##### DATASET RECORDS #####

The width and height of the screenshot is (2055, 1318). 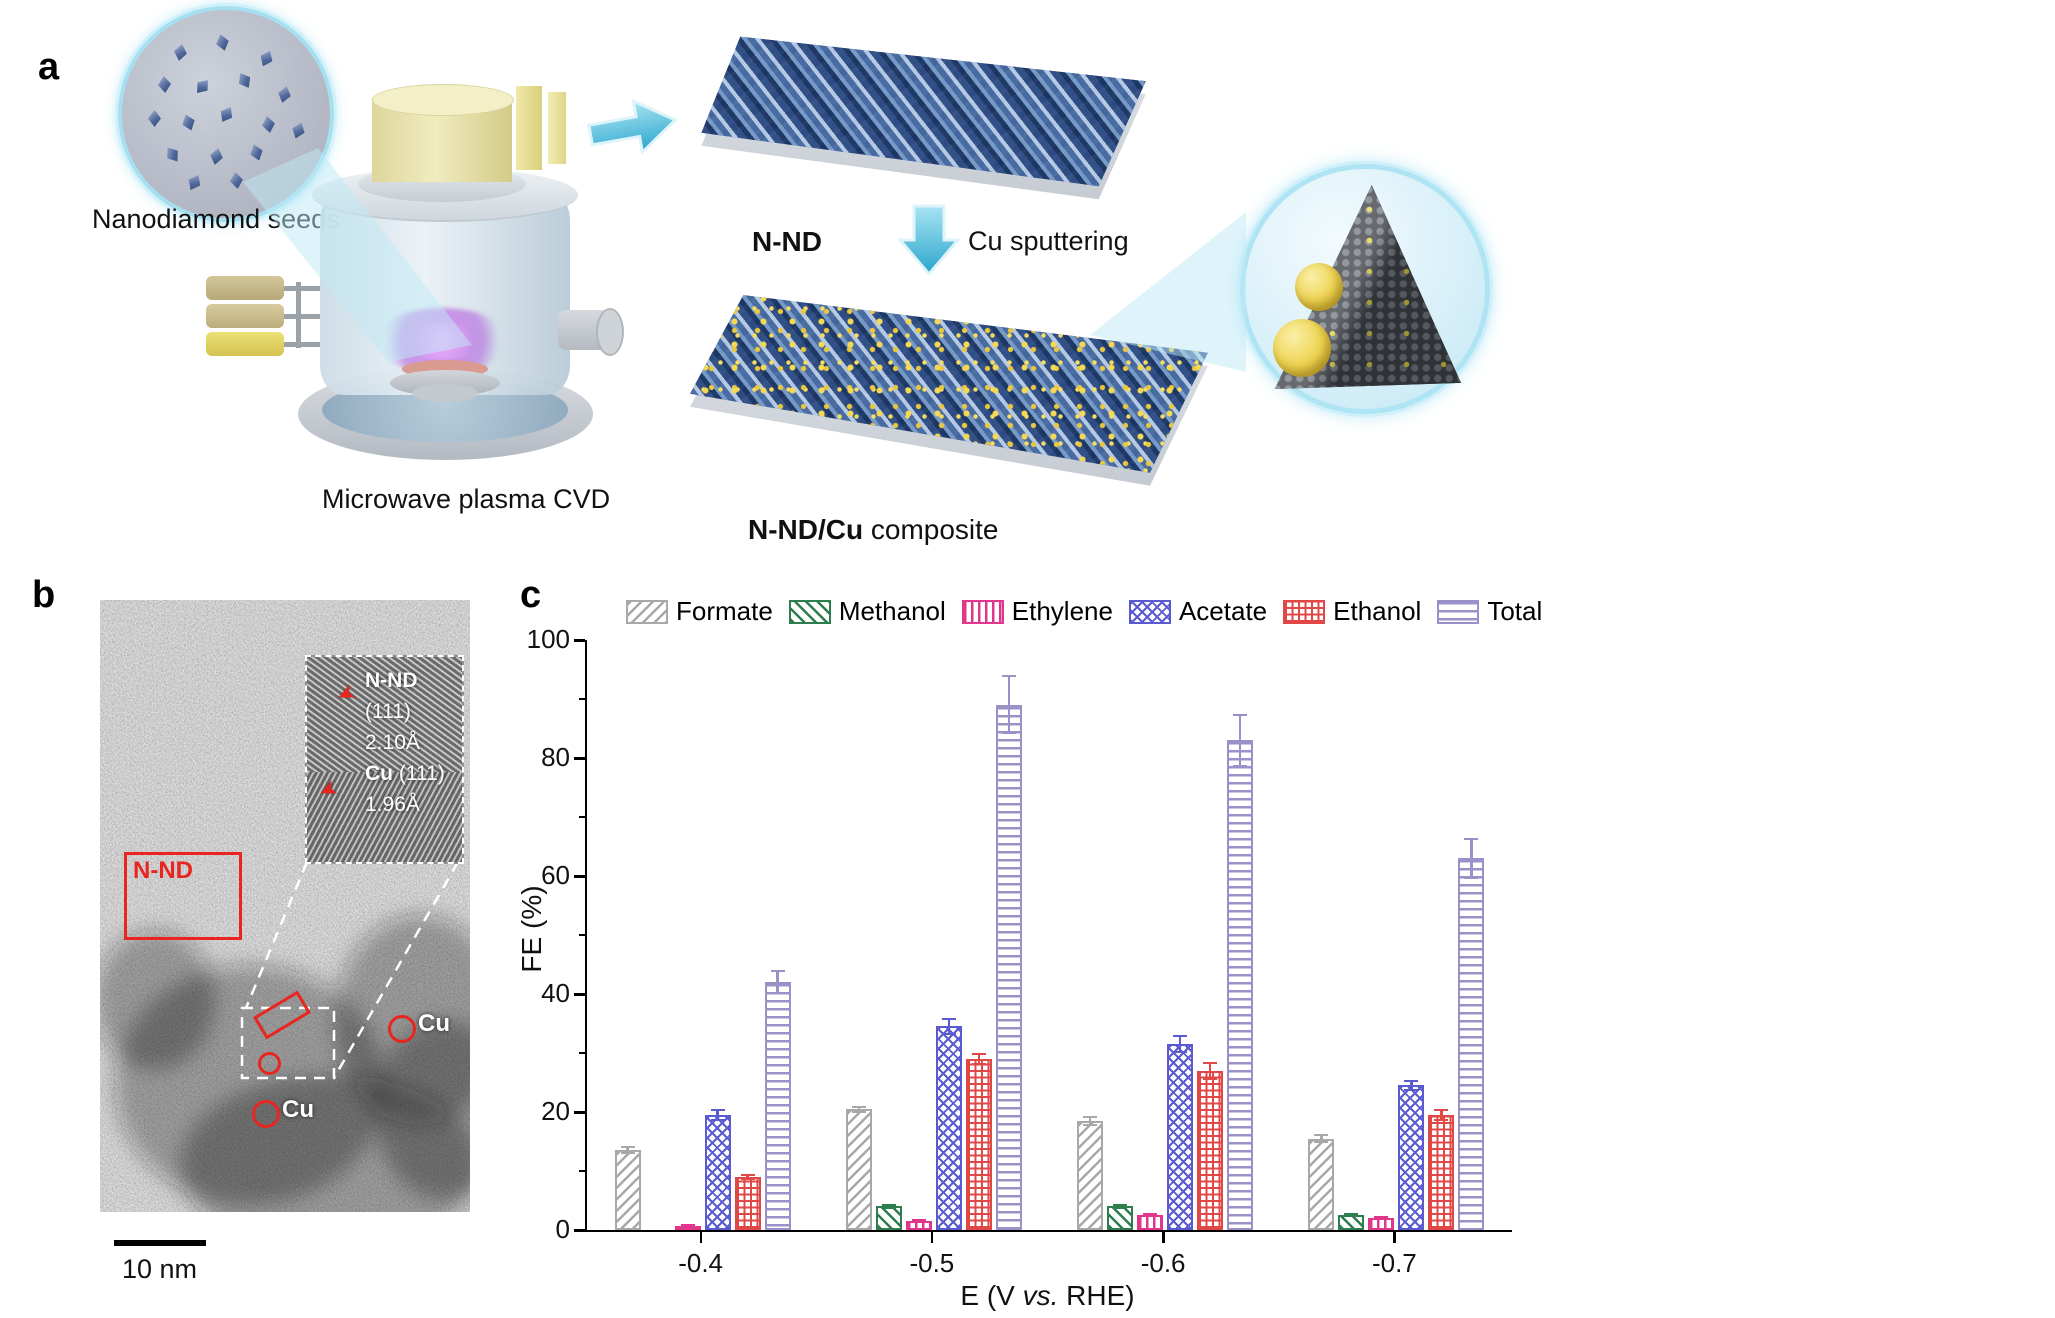 What do you see at coordinates (1442, 1172) in the screenshot?
I see `bar-ethanol--0.7` at bounding box center [1442, 1172].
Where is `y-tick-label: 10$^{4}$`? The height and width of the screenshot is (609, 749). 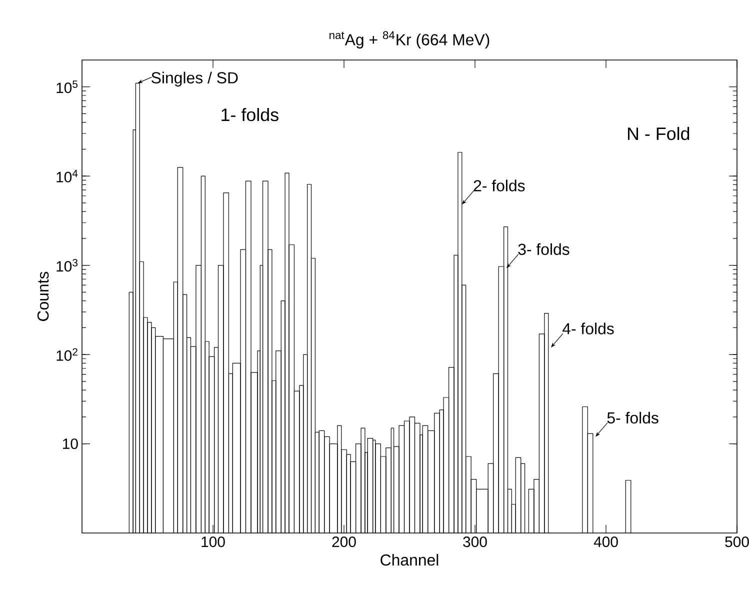
y-tick-label: 10$^{4}$ is located at coordinates (67, 176).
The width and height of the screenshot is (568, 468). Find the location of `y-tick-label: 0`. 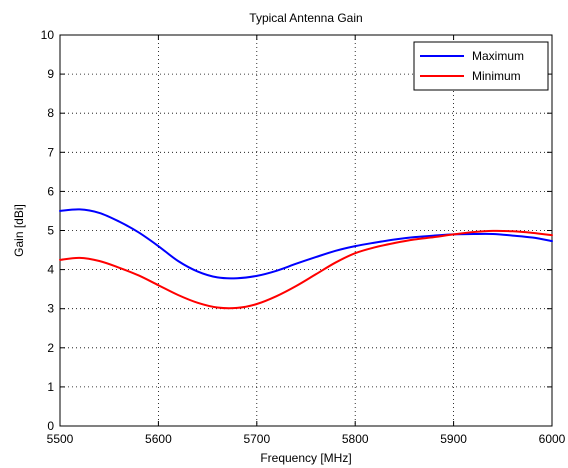

y-tick-label: 0 is located at coordinates (50, 426).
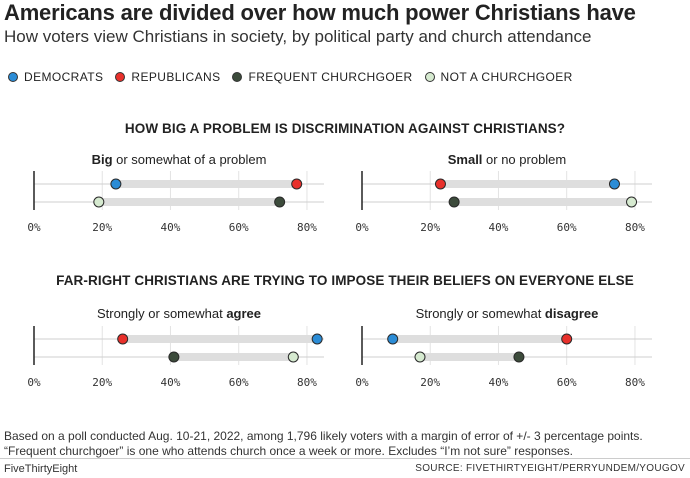 This screenshot has height=478, width=690. Describe the element at coordinates (41, 469) in the screenshot. I see `brand-name: FiveThirtyEight` at that location.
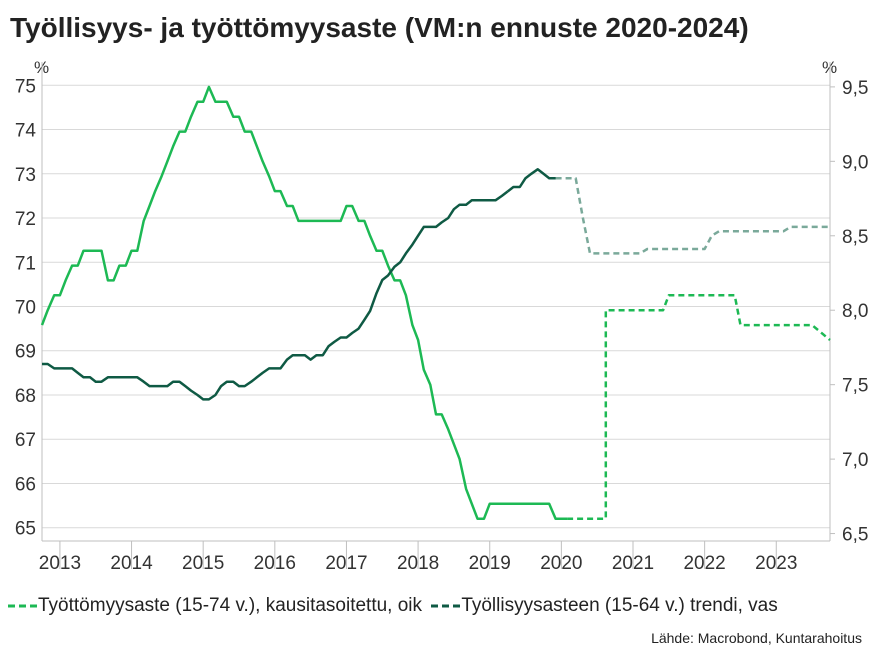  Describe the element at coordinates (855, 312) in the screenshot. I see `right-tick-label: 8,0` at that location.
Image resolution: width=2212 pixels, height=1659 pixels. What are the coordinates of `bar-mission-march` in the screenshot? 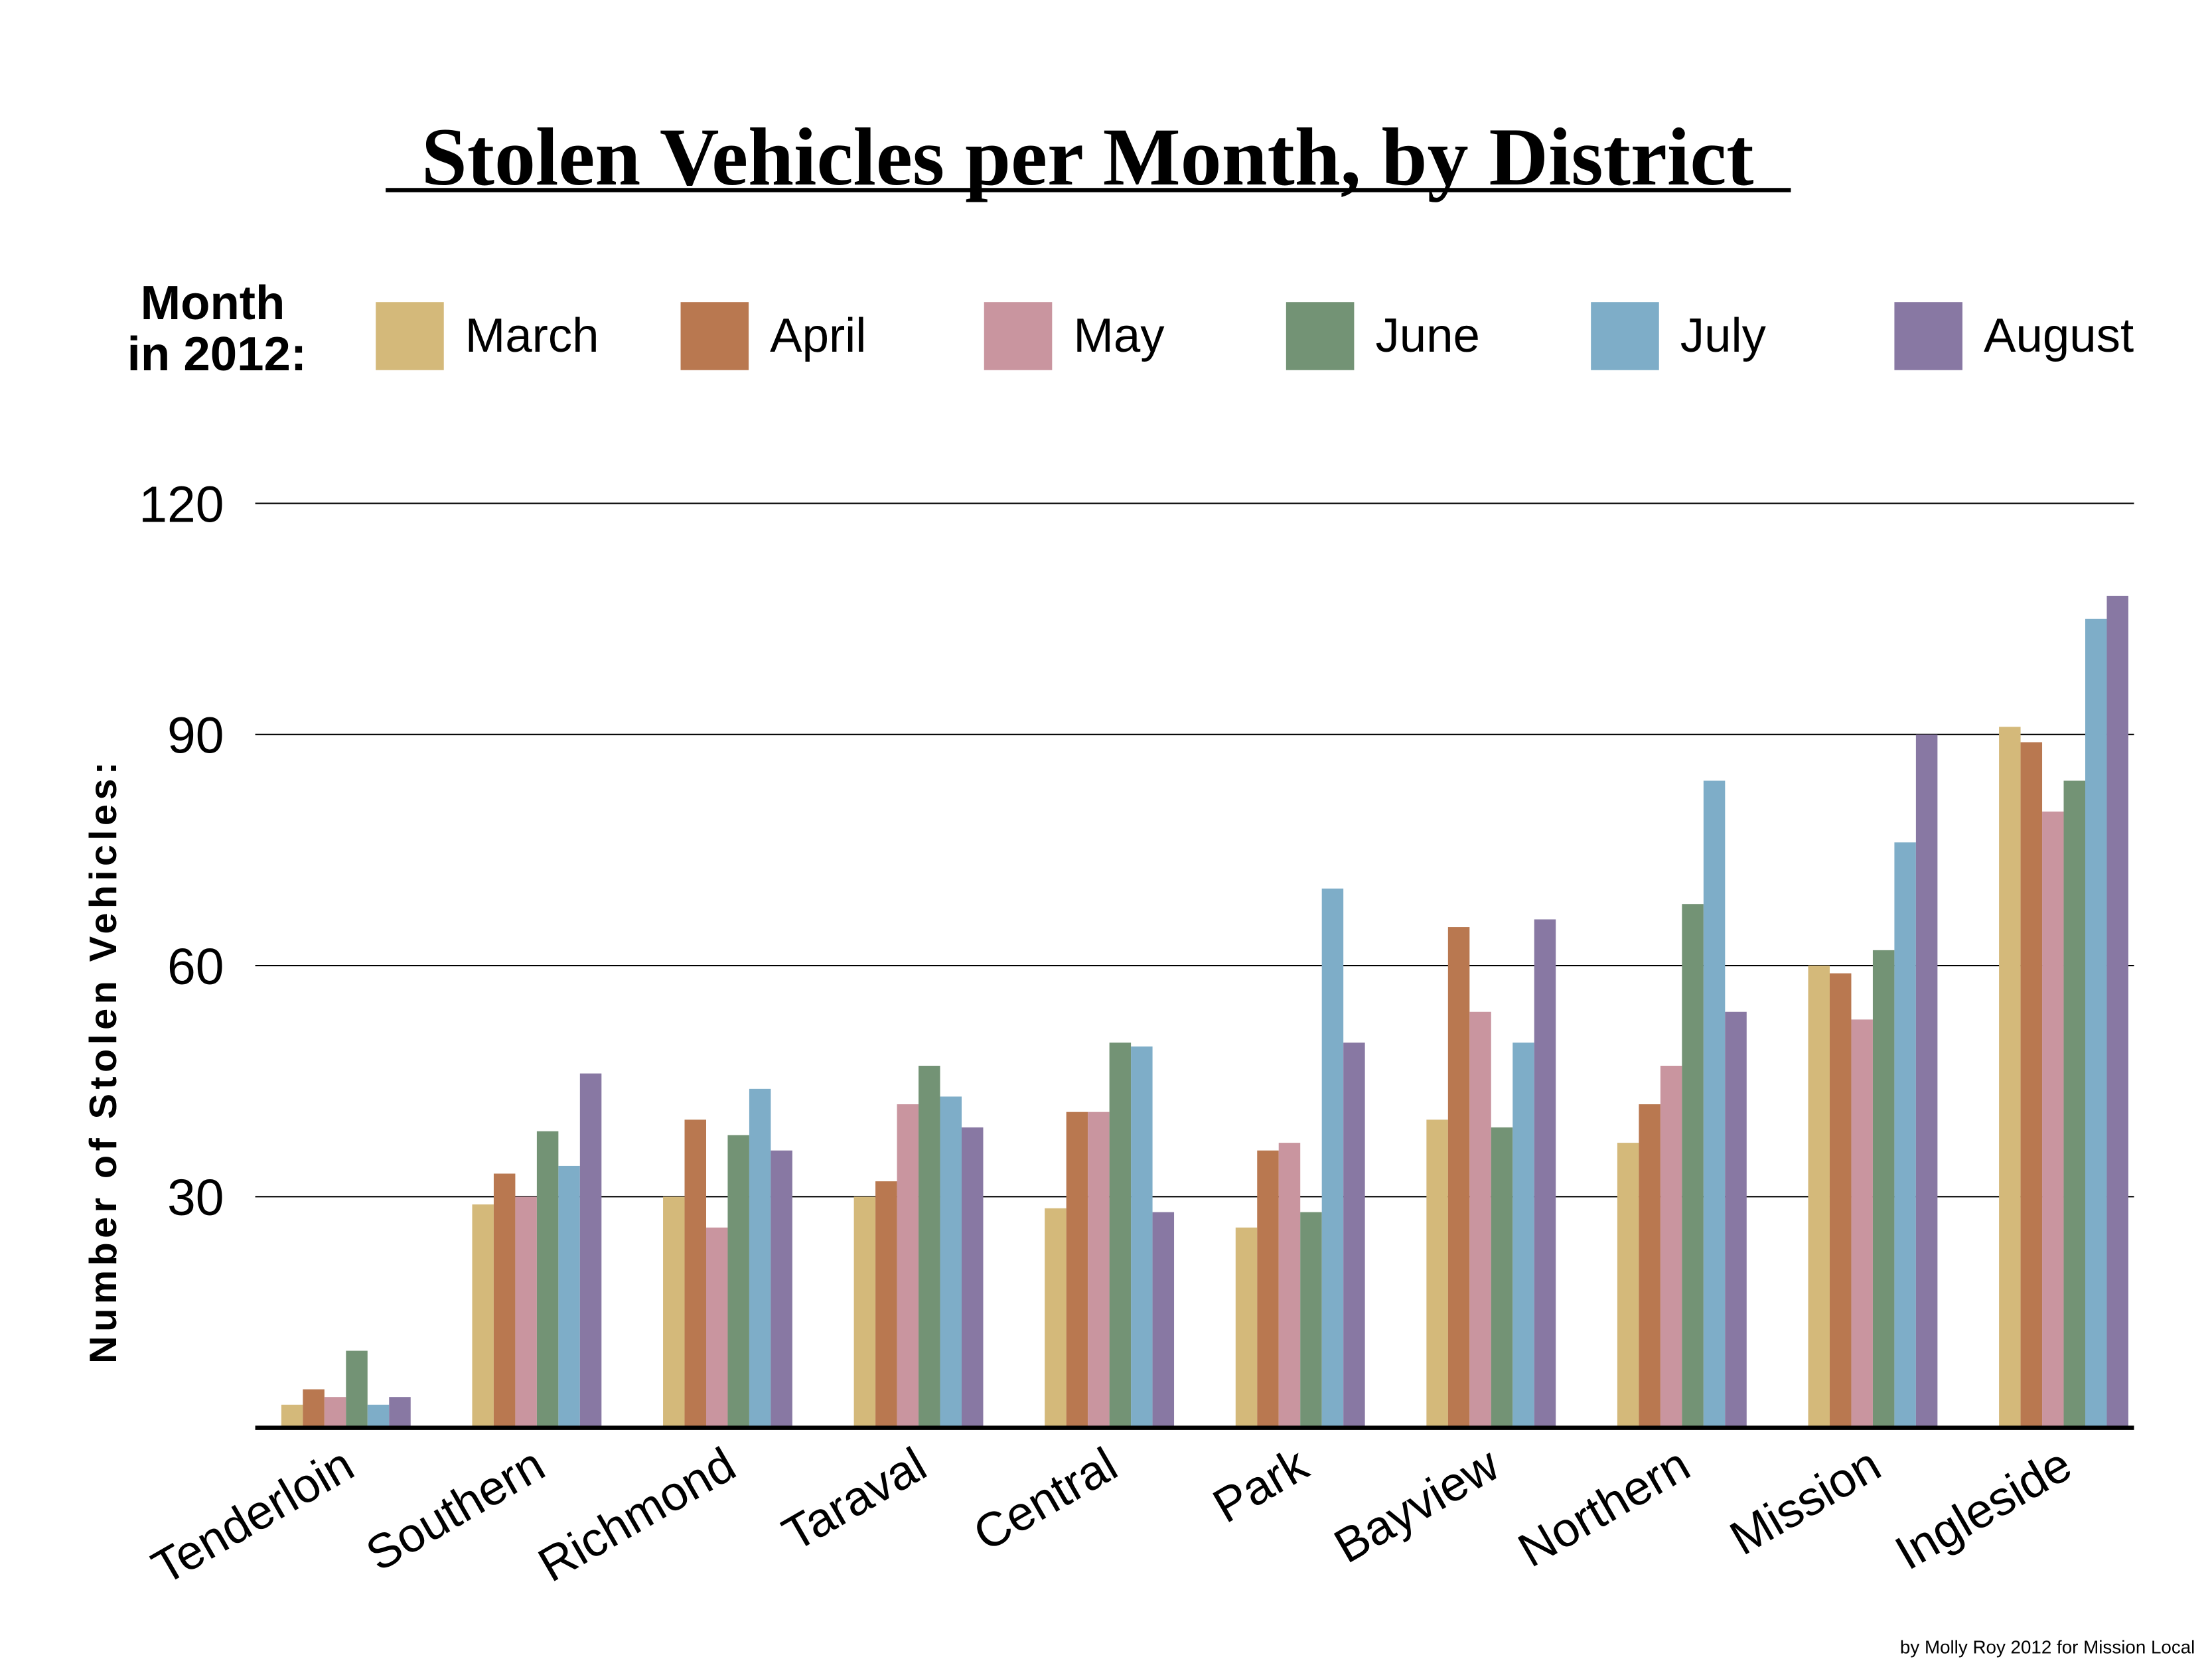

#####

## EXERCISE AIM
Copy out everything from the line containing "The width and height of the screenshot is (568, 468)." down to the last of the lines above, word for word, and leave the pictures out.

## RESPONSE TO THIS TASK
The width and height of the screenshot is (568, 468). Find the location of `y-tick-label: 0`. 

y-tick-label: 0 is located at coordinates (50, 426).
 This screenshot has height=478, width=690. Describe the element at coordinates (41, 469) in the screenshot. I see `brand-name: FiveThirtyEight` at that location.
  Describe the element at coordinates (855, 312) in the screenshot. I see `right-tick-label: 8,0` at that location.
Image resolution: width=2212 pixels, height=1659 pixels. What are the coordinates of `bar-mission-march` in the screenshot? 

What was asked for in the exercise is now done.